Based on the document subject matter division methods of domain knowledge map community structure
Technical field
The present invention relates to and carry out document subject matter division on the basis of domain knowledge map community structure, mainly solve the partition problem of the document resources relevant to subject or domain knowledge, so that the document of being correlated with by theme is stored in close logical place, improves and store and access efficiency.
Background technology
Along with the expansion of Network Course Platform, network courses every subjects document scale constantly expands, document close for theme is stored in close logical place, when learner learns certain resource, other resources be associated with its theme can be looked ahead, reduce the time overhead of file reading, improve and store and access efficiency.
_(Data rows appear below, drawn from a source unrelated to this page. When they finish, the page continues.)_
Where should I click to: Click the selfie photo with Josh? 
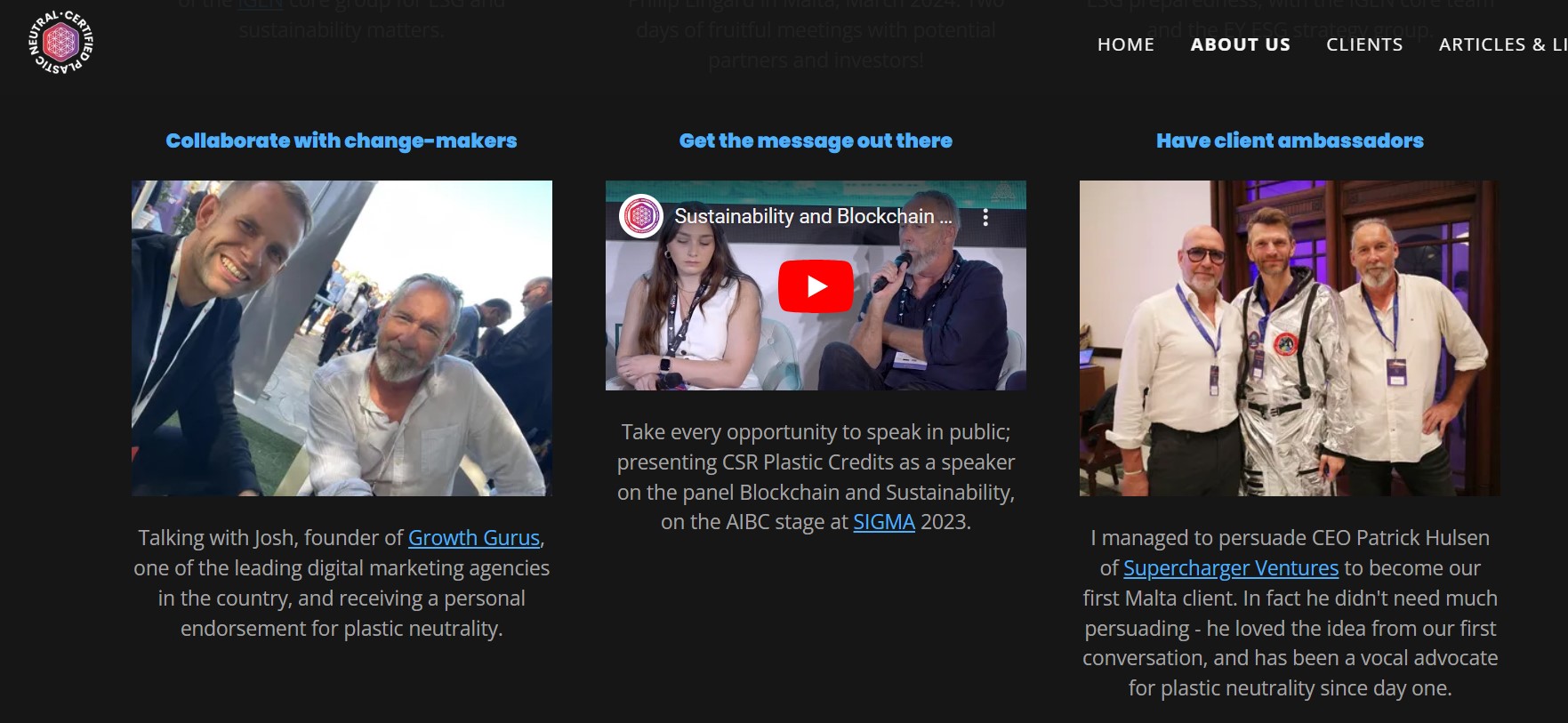342,338
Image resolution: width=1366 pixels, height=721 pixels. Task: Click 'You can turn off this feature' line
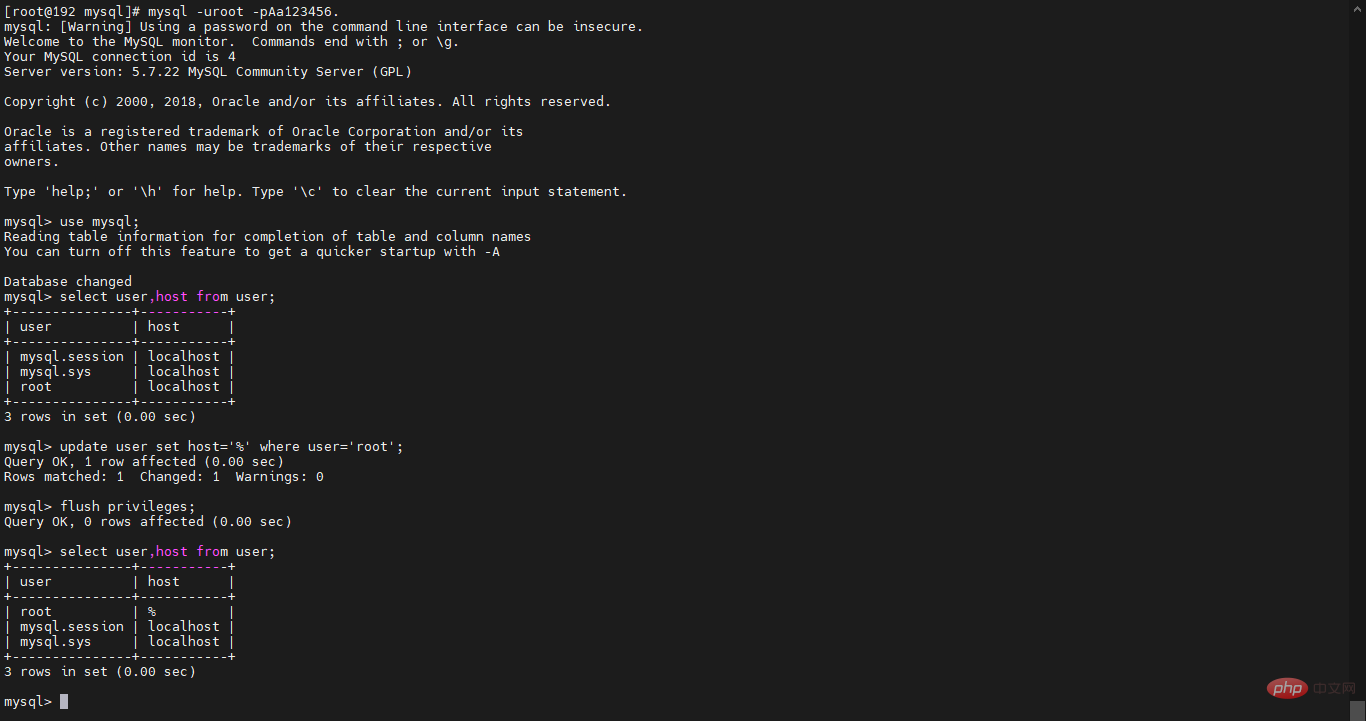click(252, 252)
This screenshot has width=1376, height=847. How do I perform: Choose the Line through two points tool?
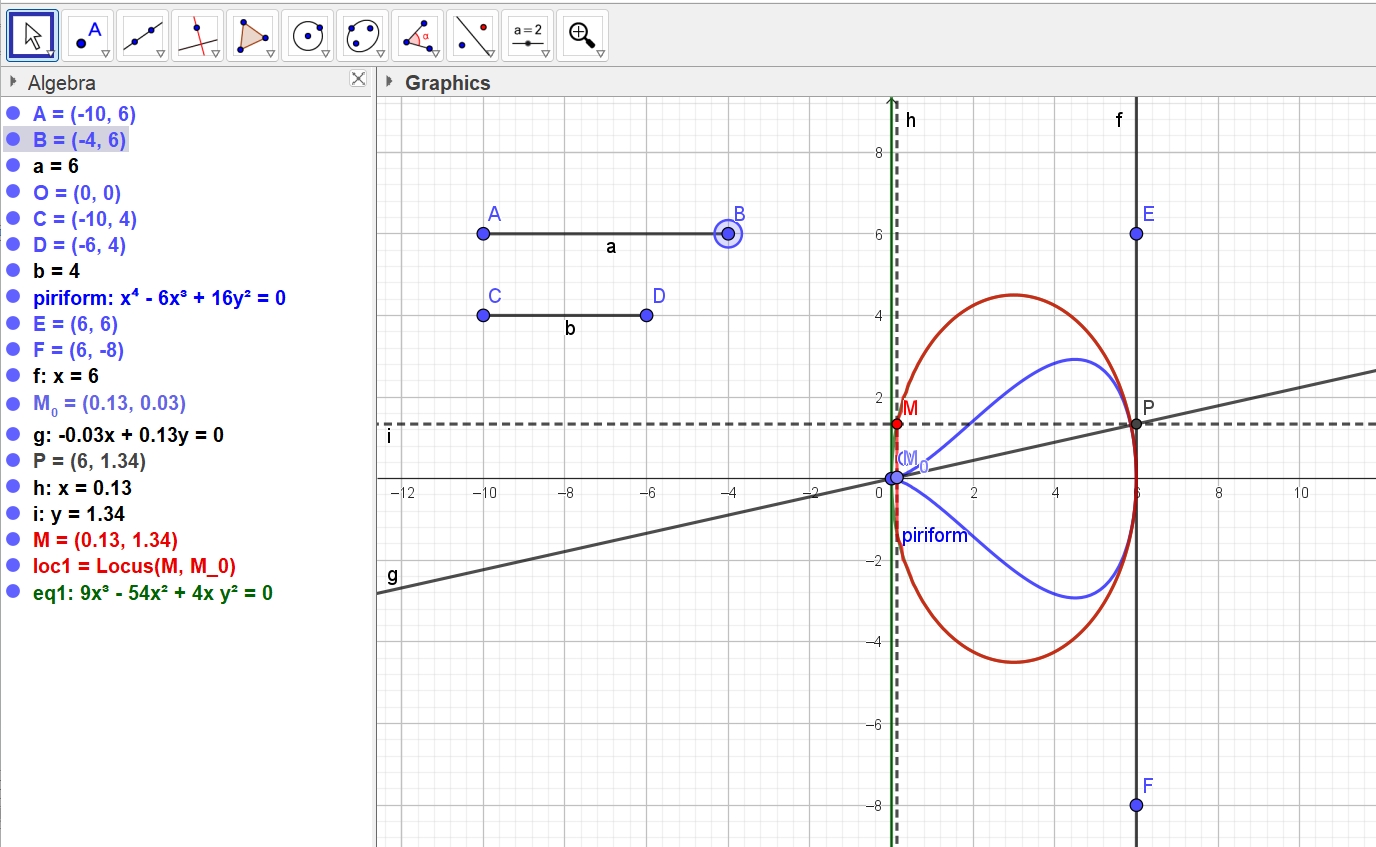click(143, 36)
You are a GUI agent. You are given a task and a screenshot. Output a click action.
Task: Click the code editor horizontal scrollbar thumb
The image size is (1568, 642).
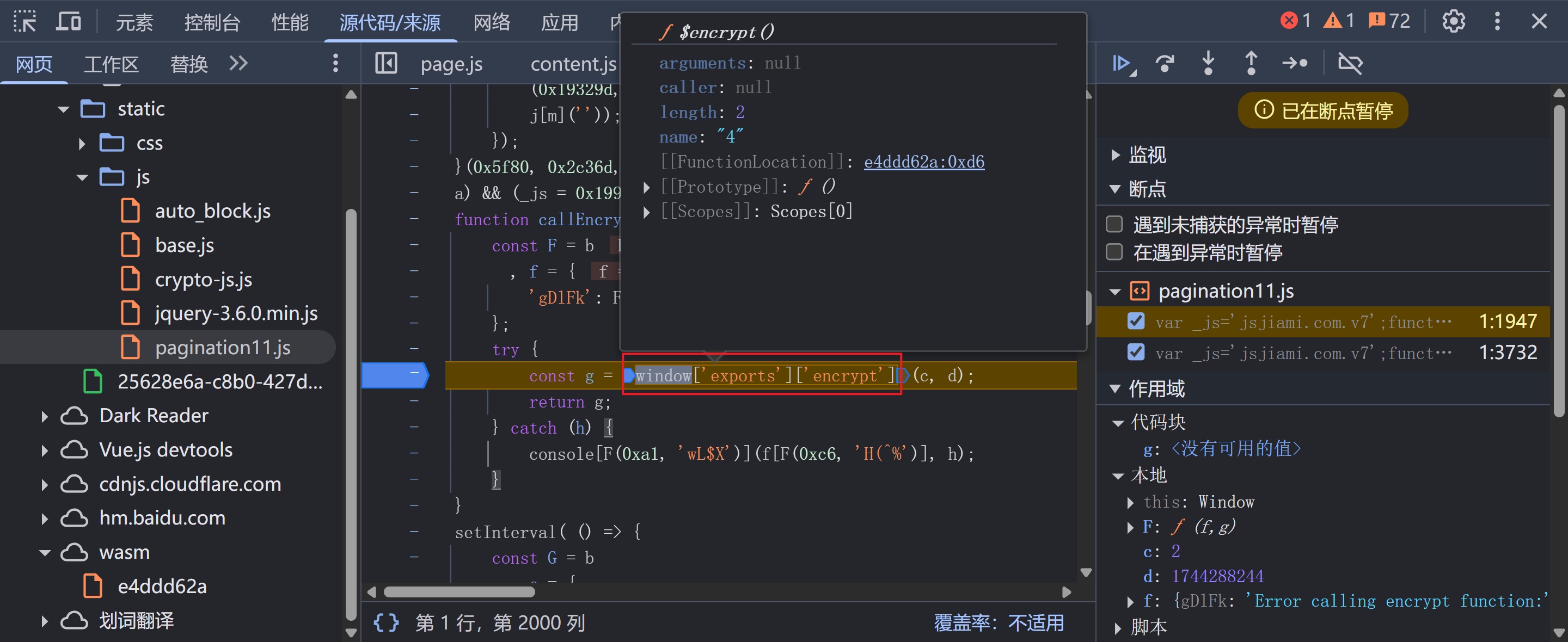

For the Study on Topic Partition of document, 3 sections of patent documentations provide different technical schemes below:
1. based on text classification feature selecting and the weighing computation method (CN101290626) of domain knowledge
2. based on the k nearest neighbor file classification method (CN102033949A) revised
3. the method for the proper vector weight of a new Text Classification and device (CN1719436A)
The method of document 1 comprises: (1) assembling sphere text and non-field text are as corpus and testing material; (2) pre-service of text, comprises word segmentation processing and statistics word frequency and document frequently; (3) choose characteristic of division space and calculate feature weight by the TF-IDF method improved; (4) selected characteristic space expand field term to feature space on the basis of step (3); (5) choose characteristic of division space, utilize the TF-IDF algorithm improved calculate feature weight and adjust; (6) use SVM machine learning method, training text divider, build field text partitioning model, and experimental verification is carried out to field text.
The method of document 2 comprises (1) Text Pretreatment: first carry out participle to each document in training text set, removes stop words, text is carried out project-based expression; (2) text feature selection: then to text vector dimensionality reduction, structural attitude function is given a mark to Feature Words, selects the least possible and closely-related with document subject matter concept file characteristics; (3) text classification: finally utilize the k nearest neighbor Algorithm of documents categorization based on deviation to build sorter and classify, obtain classification results.
The method of document 3 comprises: (1) collects corpus and testing material by field; (2) " rubbish ", participle, the part-of-speech tagging of web page text is removed; (3) from corpus, extract the vocabulary in each field, and extract total vocabulary; (4) the information vocabulary with different keyword number for classifying is set up according to total vocabulary and field vocabulary; (5) use TF-IWF-DBV algorithm to classify to test text, optimize and obtain optimal threshold; (6) optimum keyword number is determined according to classification results.Because TF-IDF and TF-IWF method all too relies on word frequency for counsel, the lack of uniformity that vector element distributes between classification cannot be indicated again simultaneously, so document 3 proposes a kind of new weighing computation method (TF-IWF-DBV), the n th Root introducing DBV and TF in TF-IWF method compensate for the deficiency of method.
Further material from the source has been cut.